Search code examples
hadoophadoop-streaming

hadoop-streaming.jar adds x'09' at the end of each line


I am trying to merge some *_0 (part files in HDFS) files in a HDFS location using the below hadoop-streaming.jar command.

  hadoop jar $HDPHOME/hadoop-streaming.jar -Dmapred.reduce.tasks=1 -input $INDIR -output $OUTTMP/${OUTFILE}  -mapper cat -reducer cat

Things work fine - Except that, I get into problems, as, the result from above command seem to add x'09' to the end of each line.

We have Hive tables defined on top of the part files (which are replaced with the merged file) where the last field is defined as BIGINT. Since, the merged file adds the x'09' to the last field - the same definition of the tbale now shows NULL in the last field in Hue (as 510408 is no longer a number as X'09' is added to it).

e.g.

Data in part file.

00000320  7c 35 31 30 34 30 38 0a                           ||510408.|

Data in merged file (result of above command)
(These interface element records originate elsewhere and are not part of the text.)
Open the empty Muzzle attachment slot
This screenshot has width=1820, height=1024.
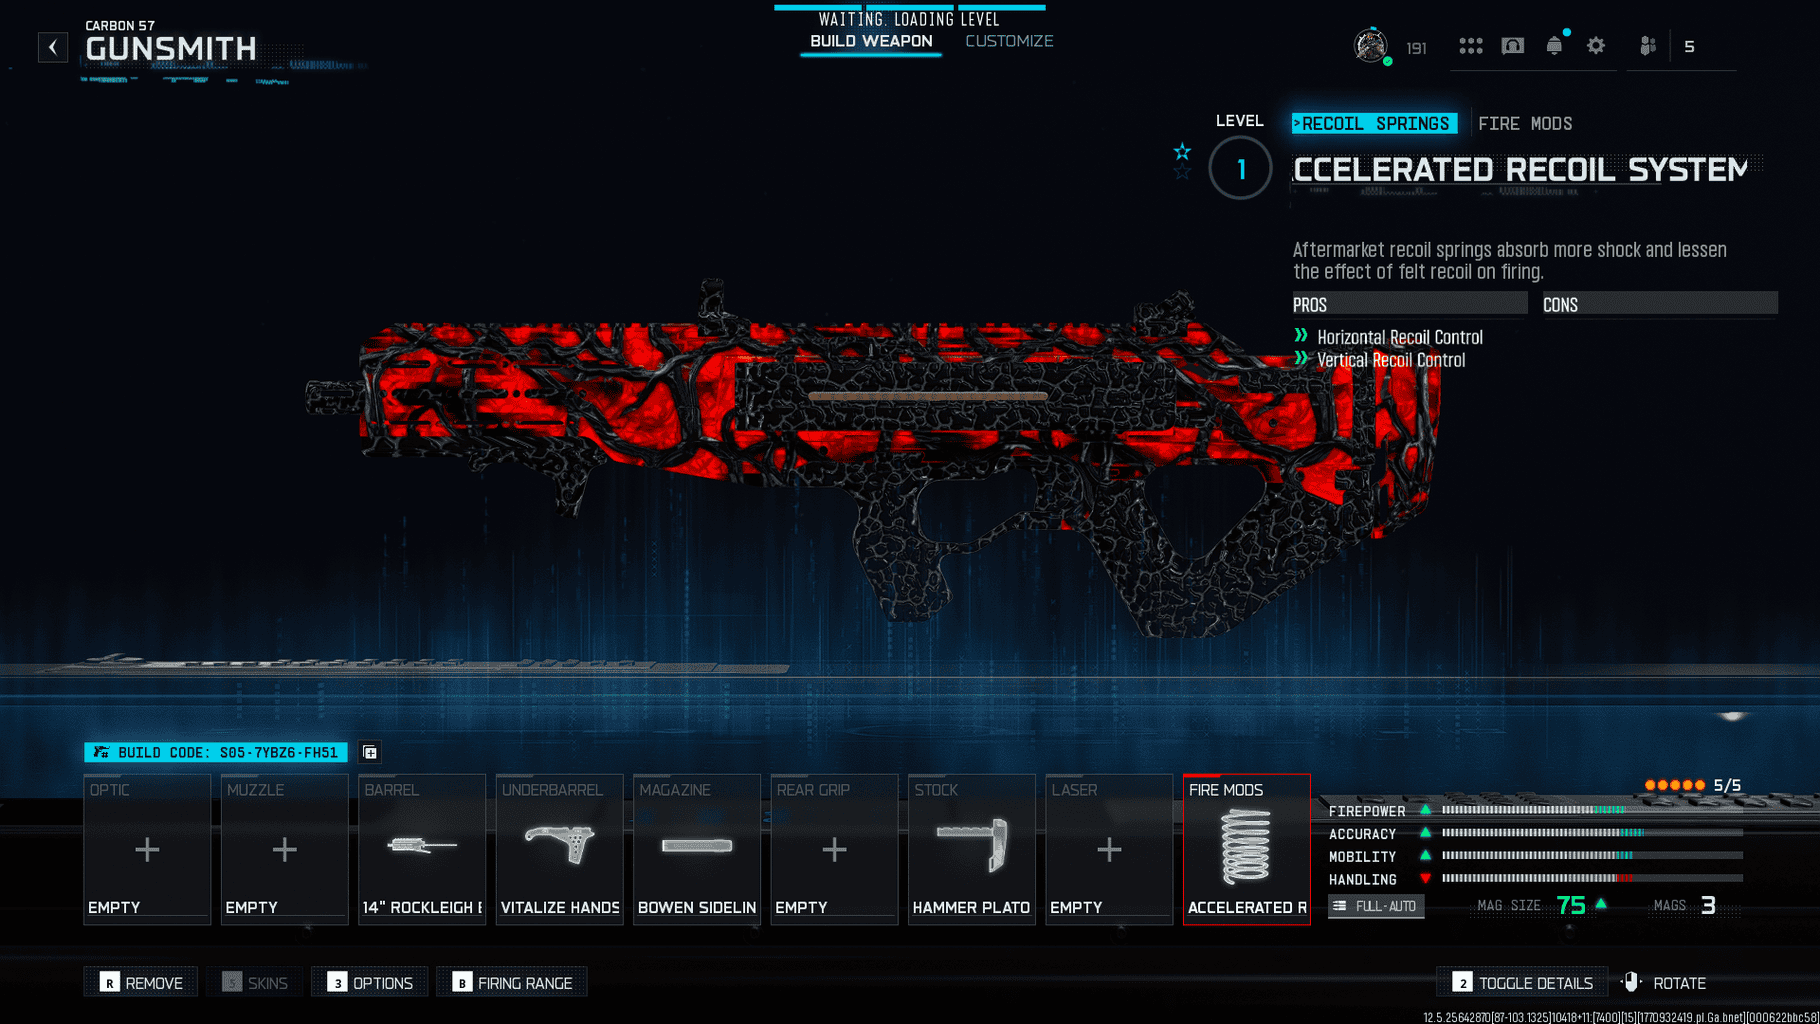(284, 849)
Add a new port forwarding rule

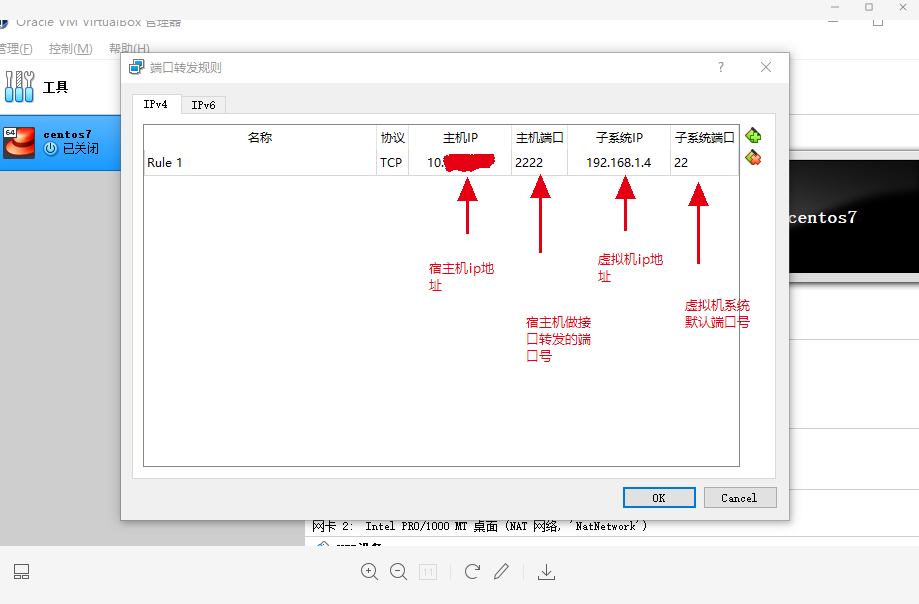coord(753,135)
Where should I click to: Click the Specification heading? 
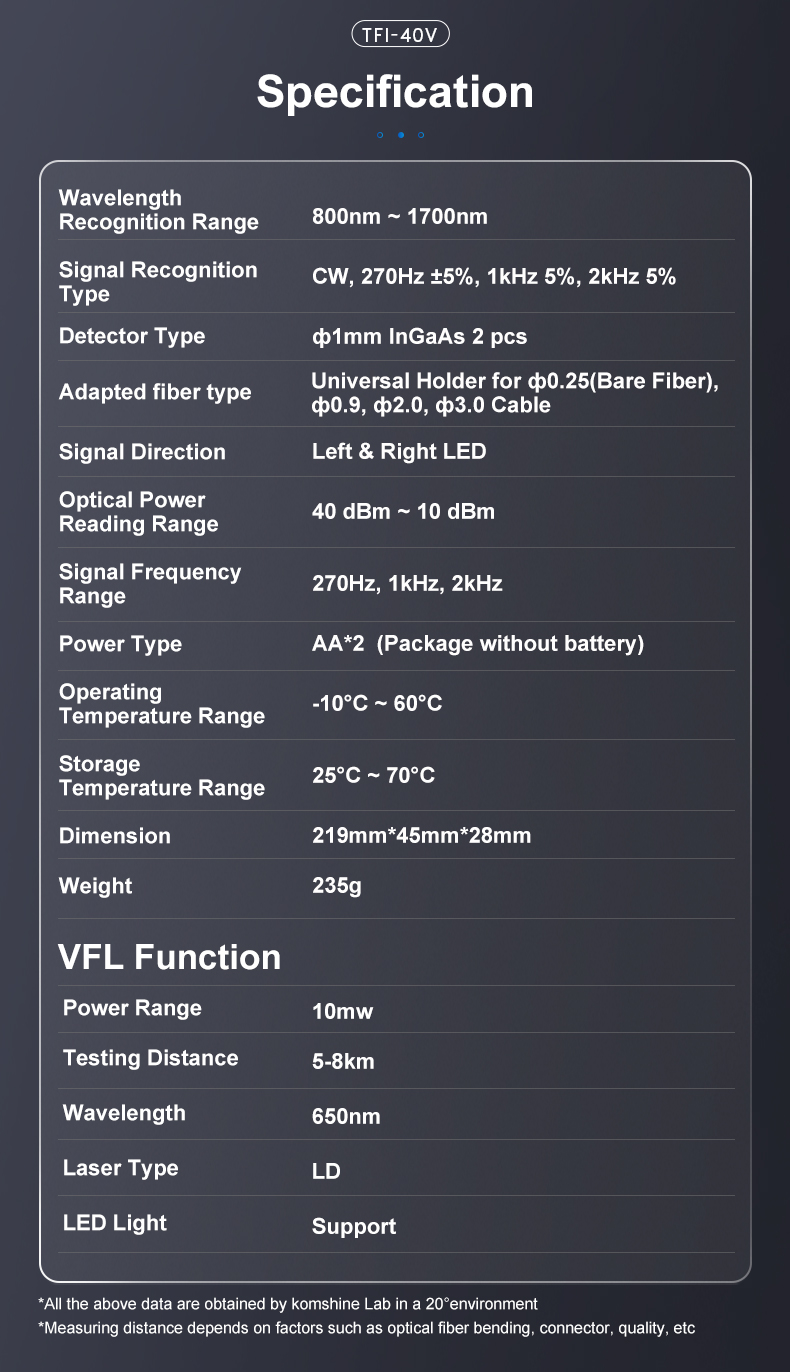coord(395,92)
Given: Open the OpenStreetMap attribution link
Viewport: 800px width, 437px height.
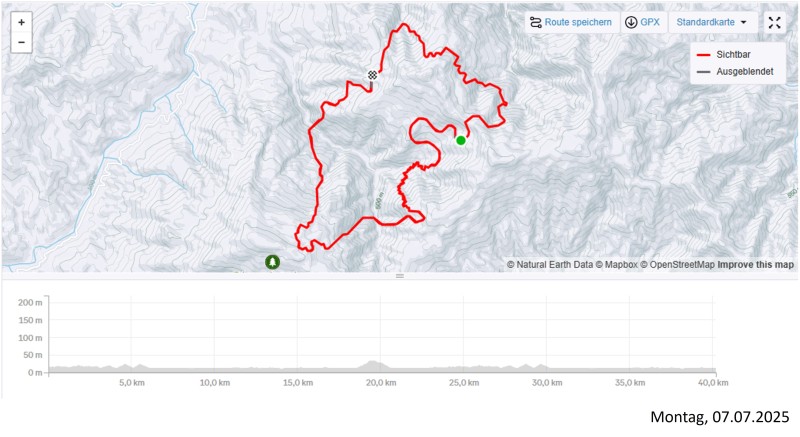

00000320  7c 35 31 30 34 30 38 09  0a                       ||510408..|

How do I avoid this from happening? Is there some option that I can set in the command to prevent this?

Appreciate your time for any help/pointers.


Solution

  • I found the answerin this post -

    Adding the below option seems to resolve it.

    -D mapred.textoutputformat.separator=<delimiter-of-input-file>